EXERCISE: The answer should be one number: the count of lines in the listing below with "Broadway" in them.

□ □ □ □ □ □ □

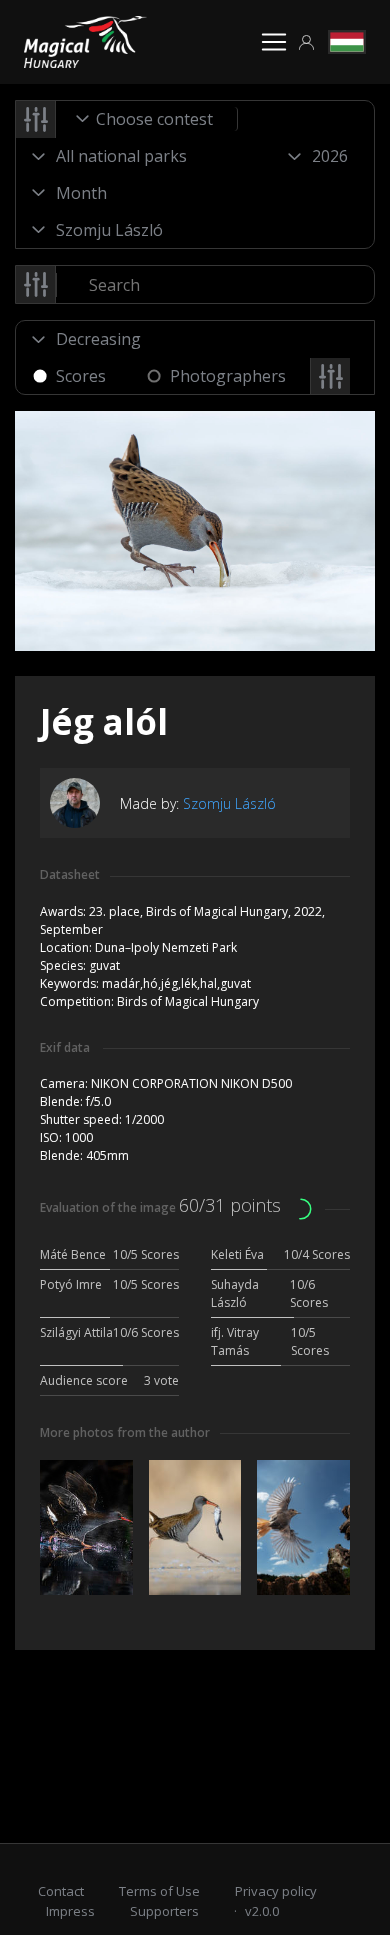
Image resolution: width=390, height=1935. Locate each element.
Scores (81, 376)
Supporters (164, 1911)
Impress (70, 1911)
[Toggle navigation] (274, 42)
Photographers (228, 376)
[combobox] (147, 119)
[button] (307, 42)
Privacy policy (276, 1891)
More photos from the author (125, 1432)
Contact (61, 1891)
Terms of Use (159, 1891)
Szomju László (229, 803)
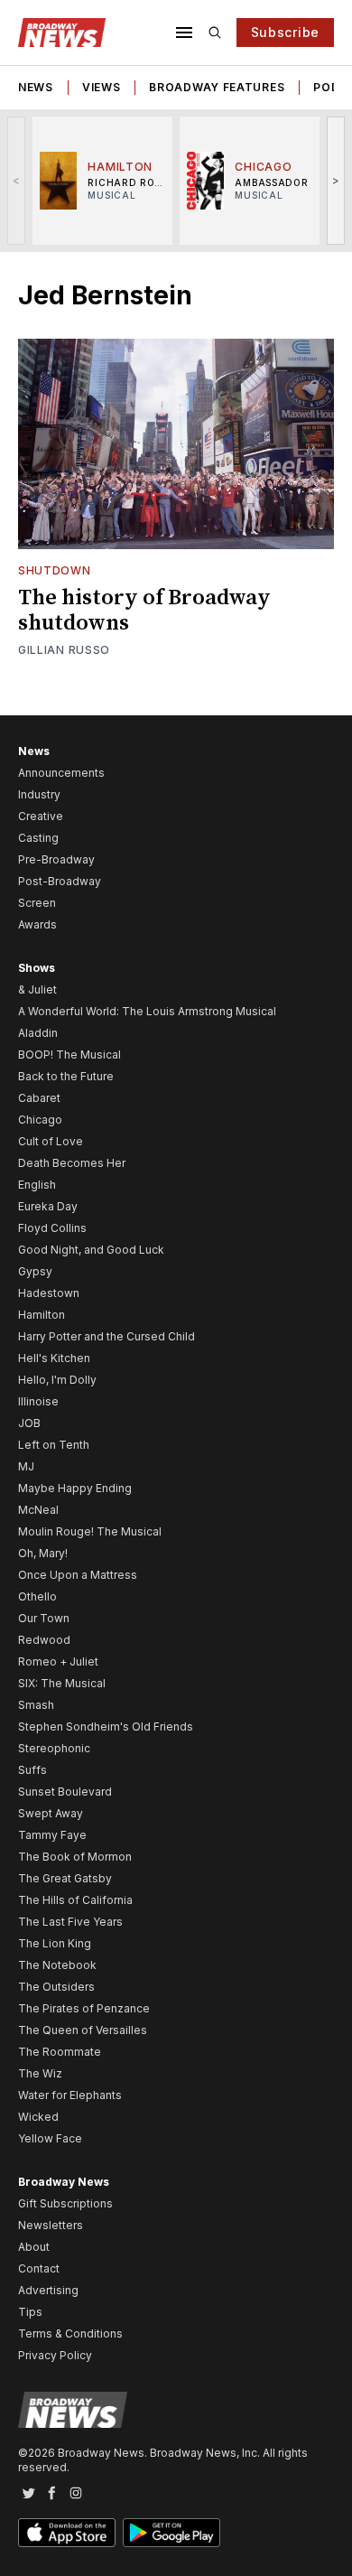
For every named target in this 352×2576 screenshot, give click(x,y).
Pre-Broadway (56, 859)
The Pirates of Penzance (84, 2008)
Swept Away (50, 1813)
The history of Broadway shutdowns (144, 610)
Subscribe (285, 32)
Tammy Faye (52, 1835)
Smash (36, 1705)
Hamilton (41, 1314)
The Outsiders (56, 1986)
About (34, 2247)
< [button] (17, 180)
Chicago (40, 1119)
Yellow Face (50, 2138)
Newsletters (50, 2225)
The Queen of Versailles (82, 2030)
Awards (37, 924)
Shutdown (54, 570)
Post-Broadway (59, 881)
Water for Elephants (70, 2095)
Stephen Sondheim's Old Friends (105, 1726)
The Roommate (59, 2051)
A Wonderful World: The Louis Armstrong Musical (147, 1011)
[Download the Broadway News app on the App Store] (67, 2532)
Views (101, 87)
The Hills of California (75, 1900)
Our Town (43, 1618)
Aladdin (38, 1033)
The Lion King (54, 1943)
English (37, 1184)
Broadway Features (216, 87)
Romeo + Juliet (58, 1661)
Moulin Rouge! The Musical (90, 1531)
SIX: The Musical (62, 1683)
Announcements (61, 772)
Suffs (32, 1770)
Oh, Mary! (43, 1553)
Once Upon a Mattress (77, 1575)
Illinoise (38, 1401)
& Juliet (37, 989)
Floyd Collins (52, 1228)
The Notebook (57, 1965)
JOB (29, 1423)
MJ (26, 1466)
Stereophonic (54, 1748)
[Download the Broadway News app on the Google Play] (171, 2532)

□ □ □ □ □ □ □

OUTPUT: 6